Digital approaches to palaeography – the study of historical or ancient handwriting – have received significant attention in recent years. Projects like ORIFLAMMS (Stutzmann, 2016) and DigiPal (Brookes, 2015) have focussed on this, as well as projects aimed more at the book or written object in general such as HisDoc and Diva DIA, work on the Cairo Genizah (e.g. Wolf et al., 2011), work at the Centre for the Study of Manuscript Cultures (CSMC) in Hamburg; and many more. Although taking different approaches and addressing different aspects of palaeography, these projects have all made significant and important advances. However, relatively few have addressed explicit semantic modelling of handwriting itself. One such model was developed for the DigiPal project (Stokes, 2012) and has since been implemented in open-access and freely-available software called Archetype (2017). The model was developed initially for the Latin alphabet, but it has proven to be much more versatile than anticipated, with application to Hebrew and decoration (Brookes et al., 2015), bilingual Greek-Latin inscriptions, and experiments with Chinese, Cuneiform, Mayan, and others (see Figure 1 and Figure 2).

Figure 1: Archetype applied to Chinese script, showing search results for characters (graphs) containing the component 可

Figure 2: Demonstration of Archetype applied to Mayan hieroglyphics

Although applied successfully to different scripts, the DigiPal model (like most palaeographical method) assumes a homogeneous corpus comprising samples of the same alphabet and writing-style. Although convenient, this homogeneity is in fact very limiting, as throughout history many, perhaps even most, societies employed a range of different writing styles and systems. In Western Europe, for example, the best-known example is probably the Gothic script-system, comprising Textura, cursiva and so on; but similar patterns can be observed elsewhere in Hebrew, Arabic, Chinese, Tibetan and beyond. Furthermore, different alphabets or writing systems were often used together. Egyptian scribes use hieroglyphic, Hieratic and Demotic contemporaneously; Greek and Latin inscriptions are found across much of the Roman Empire, sometimes with third languages and alphabets; the Dunhuang materials contain a wide range of languages and scripts including Chinese, Tibetan, Sanskrit, Arabic and Sogdian; materials in four writing-systems survive from medieval Sicily; and so on. All of this suggests very strongly that people often – perhaps usually – could and did write in different alphabets or writing-systems. Identifying such cases would give us much important information about areas like education (how many Arab scribes also learned Hebrew?), cultural influence (were Sogdian annotations written at the same time and place as the main text in Chinese?) and so on. However, this requires an approach that allows for comparison across different scripts, discussion of which has really only just begun in both "digital" and "non-digital" palaeography (Stokes, 2017).
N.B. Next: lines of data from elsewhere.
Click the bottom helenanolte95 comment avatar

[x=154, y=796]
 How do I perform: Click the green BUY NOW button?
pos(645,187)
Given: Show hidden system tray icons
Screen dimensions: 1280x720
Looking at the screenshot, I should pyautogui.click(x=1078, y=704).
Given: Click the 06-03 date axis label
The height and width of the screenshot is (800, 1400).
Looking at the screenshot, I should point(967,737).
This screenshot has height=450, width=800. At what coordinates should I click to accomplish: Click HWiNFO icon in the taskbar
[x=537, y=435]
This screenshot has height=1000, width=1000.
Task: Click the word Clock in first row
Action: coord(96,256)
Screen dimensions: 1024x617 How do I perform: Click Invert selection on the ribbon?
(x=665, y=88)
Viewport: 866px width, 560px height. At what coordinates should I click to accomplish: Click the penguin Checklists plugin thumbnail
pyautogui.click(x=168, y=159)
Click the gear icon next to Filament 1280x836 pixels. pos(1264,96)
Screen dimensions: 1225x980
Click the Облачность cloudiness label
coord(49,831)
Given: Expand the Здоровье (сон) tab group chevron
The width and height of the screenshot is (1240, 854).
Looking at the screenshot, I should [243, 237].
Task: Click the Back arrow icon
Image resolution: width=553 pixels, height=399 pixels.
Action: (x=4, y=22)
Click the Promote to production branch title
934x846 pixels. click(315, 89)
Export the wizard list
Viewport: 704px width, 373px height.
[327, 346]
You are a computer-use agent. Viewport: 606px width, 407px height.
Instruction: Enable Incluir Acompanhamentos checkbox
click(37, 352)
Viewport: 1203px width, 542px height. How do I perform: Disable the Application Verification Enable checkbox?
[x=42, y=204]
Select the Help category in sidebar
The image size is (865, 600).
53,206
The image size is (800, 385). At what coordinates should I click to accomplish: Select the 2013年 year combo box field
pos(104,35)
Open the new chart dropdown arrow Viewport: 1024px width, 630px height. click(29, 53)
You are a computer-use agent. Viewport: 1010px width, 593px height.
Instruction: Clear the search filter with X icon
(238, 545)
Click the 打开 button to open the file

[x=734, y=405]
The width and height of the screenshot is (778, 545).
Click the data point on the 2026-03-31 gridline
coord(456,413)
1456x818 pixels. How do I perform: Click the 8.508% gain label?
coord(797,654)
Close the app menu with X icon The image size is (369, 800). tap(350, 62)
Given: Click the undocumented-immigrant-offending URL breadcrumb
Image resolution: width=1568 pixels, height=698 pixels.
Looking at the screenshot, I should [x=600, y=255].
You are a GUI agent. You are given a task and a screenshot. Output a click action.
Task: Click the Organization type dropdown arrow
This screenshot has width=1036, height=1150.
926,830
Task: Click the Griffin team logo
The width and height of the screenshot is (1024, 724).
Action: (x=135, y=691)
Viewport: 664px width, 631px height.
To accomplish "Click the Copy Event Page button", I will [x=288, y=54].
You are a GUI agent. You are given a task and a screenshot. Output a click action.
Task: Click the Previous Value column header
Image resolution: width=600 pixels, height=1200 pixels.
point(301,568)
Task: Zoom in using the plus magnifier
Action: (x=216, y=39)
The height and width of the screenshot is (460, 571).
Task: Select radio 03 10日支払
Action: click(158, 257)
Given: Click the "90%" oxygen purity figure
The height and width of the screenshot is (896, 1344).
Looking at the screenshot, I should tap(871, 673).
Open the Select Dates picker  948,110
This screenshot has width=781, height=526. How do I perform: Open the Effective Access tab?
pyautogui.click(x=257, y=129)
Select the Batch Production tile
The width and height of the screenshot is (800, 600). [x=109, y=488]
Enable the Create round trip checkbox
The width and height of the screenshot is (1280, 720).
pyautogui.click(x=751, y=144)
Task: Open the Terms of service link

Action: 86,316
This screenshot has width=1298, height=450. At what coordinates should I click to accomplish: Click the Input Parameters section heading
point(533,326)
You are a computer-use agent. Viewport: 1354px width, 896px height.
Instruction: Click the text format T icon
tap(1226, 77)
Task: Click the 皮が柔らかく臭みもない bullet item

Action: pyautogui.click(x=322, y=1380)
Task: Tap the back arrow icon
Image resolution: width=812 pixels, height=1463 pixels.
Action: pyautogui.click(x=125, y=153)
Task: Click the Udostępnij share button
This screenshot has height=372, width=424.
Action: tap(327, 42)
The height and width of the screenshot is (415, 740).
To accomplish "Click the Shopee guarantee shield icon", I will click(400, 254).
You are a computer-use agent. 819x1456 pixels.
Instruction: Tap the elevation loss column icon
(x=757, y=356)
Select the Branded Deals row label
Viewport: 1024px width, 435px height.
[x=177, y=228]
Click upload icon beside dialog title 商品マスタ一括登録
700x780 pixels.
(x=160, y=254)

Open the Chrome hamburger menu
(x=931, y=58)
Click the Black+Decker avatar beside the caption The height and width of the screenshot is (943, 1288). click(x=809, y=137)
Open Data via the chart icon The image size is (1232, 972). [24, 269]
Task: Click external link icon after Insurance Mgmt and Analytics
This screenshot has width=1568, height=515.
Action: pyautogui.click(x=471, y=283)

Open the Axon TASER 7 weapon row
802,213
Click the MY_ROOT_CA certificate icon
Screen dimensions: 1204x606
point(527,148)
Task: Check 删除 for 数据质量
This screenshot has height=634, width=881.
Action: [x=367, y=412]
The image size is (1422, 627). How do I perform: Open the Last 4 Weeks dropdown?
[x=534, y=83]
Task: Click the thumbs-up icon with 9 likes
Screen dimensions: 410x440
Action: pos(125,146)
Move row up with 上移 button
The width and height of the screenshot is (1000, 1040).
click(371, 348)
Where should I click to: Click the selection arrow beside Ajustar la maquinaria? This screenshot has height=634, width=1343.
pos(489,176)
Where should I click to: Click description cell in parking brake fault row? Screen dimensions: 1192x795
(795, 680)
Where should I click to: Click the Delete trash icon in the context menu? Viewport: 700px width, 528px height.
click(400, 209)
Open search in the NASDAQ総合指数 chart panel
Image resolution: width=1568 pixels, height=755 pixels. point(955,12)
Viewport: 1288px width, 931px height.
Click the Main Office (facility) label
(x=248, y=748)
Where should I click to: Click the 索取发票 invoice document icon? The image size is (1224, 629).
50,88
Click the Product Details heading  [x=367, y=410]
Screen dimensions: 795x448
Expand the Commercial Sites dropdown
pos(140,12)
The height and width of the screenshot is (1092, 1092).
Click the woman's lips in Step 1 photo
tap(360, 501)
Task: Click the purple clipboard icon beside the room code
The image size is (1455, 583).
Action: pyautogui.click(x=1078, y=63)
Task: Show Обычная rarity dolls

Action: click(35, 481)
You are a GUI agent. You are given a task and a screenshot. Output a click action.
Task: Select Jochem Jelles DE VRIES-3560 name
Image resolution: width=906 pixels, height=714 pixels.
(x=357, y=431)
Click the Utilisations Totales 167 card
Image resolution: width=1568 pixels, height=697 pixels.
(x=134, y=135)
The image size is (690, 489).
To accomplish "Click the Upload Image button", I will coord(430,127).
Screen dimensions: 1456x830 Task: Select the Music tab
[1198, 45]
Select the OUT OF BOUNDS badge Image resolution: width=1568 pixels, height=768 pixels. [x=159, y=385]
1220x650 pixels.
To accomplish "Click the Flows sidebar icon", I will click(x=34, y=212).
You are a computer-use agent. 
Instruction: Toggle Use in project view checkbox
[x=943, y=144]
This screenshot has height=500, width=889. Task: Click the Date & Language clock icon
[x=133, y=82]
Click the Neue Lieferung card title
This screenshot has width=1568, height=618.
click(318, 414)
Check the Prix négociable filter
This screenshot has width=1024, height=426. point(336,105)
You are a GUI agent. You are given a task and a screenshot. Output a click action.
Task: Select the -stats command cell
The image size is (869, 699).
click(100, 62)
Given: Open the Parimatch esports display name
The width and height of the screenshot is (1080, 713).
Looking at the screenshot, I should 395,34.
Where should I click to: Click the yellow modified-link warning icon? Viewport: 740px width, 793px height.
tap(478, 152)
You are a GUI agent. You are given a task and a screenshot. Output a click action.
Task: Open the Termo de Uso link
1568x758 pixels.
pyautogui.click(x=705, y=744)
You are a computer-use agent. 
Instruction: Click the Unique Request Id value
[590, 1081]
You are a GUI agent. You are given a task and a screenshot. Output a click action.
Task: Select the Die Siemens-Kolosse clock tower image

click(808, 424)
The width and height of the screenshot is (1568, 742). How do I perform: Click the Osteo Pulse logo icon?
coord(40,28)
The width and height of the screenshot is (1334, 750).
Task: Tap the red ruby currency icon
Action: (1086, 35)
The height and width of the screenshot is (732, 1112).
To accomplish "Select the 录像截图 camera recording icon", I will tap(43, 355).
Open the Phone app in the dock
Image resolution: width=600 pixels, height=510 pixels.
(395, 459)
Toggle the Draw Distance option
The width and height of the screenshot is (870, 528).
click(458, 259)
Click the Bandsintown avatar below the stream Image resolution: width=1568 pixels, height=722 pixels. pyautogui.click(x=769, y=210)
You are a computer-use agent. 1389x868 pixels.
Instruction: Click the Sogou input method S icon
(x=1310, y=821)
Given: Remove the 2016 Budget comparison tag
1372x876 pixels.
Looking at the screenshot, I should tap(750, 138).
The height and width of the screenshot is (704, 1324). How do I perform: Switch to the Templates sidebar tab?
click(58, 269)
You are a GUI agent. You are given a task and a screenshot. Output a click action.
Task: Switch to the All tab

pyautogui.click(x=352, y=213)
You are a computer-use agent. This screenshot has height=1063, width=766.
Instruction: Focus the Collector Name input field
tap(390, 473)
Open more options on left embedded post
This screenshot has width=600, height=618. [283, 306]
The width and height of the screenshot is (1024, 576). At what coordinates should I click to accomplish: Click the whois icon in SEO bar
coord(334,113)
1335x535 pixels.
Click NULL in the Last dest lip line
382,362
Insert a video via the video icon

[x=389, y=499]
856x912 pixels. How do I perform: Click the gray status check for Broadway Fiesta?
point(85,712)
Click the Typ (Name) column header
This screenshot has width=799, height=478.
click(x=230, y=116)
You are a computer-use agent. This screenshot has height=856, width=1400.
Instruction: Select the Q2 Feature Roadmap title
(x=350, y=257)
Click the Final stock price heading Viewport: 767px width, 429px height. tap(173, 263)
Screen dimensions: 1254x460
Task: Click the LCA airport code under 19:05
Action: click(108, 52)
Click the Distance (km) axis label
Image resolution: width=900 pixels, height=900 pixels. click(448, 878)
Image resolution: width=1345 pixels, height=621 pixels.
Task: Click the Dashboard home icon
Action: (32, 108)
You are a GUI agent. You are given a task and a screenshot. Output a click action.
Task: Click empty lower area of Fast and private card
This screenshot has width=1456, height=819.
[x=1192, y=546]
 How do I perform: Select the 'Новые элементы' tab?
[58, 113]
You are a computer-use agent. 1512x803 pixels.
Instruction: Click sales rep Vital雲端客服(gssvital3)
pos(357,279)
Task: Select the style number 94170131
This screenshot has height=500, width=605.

In principle, the DigiPal model provides such a framework. It specifies that characters are made up of components, defined as structural elements which recur across different letters (such as the ascenders in b, h, l and so on: Stokes, 2012). If one can map between components of different writing-systems then it is relatively easy to search for graphs (i.e. instances of letters written on the page) which share those components, and this allows for comparison. A proof-of-concept is illustrated in Figure 3, where six instances of the Archetype system are searched simultaneously via the software’s web API; a further example is given by Stokes (2017).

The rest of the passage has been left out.